- **Problem to work on**
Continue the page about which audio features predict how cleanly a track separates, picking up right after its final sentence.

- **Text provided**
What Makes a Track Hard to Separate?

Key finding The strongest predictor of vocal SDR is 'Chroma variance (harmonic complexity)' (r = 0.522). Tracks with higher harmonic-to-percussive ratio tend to separate more cleanly.

Methodology

Audio features were extracted from each MUSDB18-7s mixture using librosa. These features were then correlated with the per-track SDR values from the htdemucs_ft model comparison run (Test 2) using Pearson r.

Features computed:

RMS energy (overall loudness)
Spectral centroid (brightness)
Spectral flatness (how tonal vs noisy the signal is)
Zero crossing rate (noisiness proxy)
Harmonic and percussive energy (via HPSS decomposition)
Harmonic-to-percussive ratio
Onset density (rhythmic activity)
Chroma variance (harmonic complexity)
Vocal band energy (200Hz-3kHz)

Each feature was correlated separately with vocal, drums, bass, and other SDR. The table shows the top predictors for vocal SDR specifically.

Interpretation

A positive correlation means tracks with a higher feature value tend to produce higher SDR. A negative correlation means the feature is associated with worse separation. Values close to 0 indicate no reliable relationship in this dataset.

- **Records**
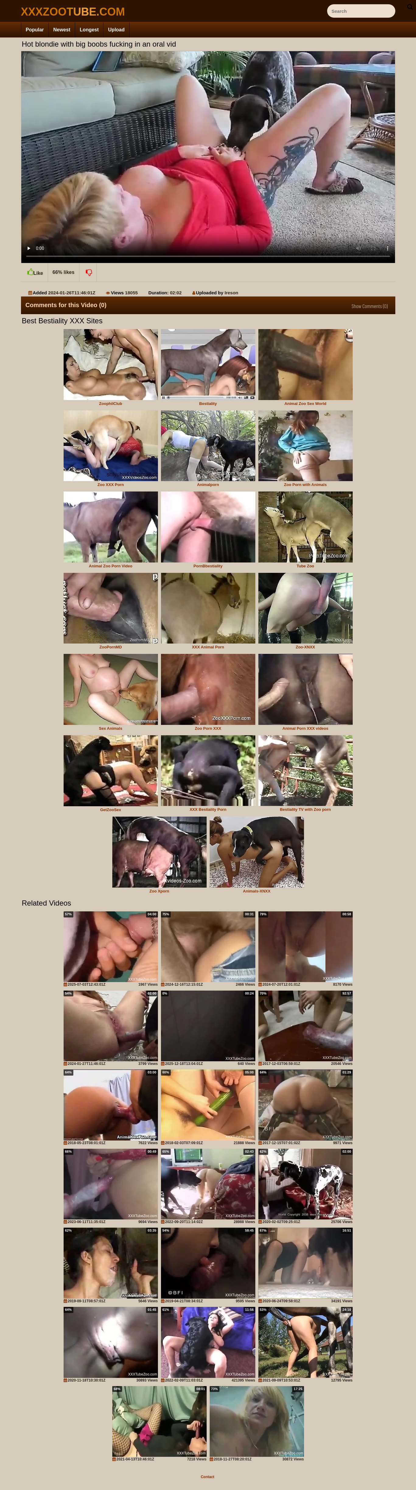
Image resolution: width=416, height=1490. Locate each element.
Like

--

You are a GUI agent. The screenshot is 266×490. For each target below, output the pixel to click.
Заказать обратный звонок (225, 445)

---

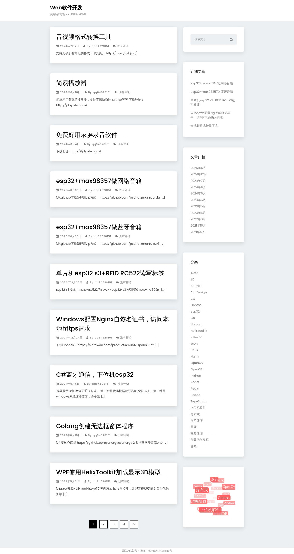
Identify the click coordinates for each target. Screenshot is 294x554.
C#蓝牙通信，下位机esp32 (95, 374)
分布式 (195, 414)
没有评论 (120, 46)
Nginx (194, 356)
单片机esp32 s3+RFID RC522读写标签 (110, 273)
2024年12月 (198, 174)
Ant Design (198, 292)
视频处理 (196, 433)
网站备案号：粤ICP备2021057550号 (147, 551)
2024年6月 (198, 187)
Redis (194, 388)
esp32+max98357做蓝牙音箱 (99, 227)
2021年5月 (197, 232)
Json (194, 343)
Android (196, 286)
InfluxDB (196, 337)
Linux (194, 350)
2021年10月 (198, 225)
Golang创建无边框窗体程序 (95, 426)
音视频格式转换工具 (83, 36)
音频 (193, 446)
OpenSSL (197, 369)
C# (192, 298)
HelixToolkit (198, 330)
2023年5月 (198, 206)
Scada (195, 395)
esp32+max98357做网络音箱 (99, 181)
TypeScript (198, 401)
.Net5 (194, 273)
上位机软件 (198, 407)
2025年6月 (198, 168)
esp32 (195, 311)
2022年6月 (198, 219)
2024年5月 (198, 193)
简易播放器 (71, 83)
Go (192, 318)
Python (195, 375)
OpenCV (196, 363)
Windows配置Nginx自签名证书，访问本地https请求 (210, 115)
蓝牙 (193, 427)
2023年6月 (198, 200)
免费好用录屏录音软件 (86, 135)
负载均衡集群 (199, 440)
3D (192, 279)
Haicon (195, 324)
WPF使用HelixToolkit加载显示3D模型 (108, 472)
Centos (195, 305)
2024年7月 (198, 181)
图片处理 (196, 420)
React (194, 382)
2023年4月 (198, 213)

- **Final answer**
Pearson r magnitudes above 0.3 are considered moderate; above 0.5 are substantial. With 50 tracks, even moderate correlations should be interpreted carefully.

Top Predictors of Vocal Separation Quality

Pearson r with vocal SDR. Positive r = higher feature value predicts better separation. Negative r = higher value predicts worse separation.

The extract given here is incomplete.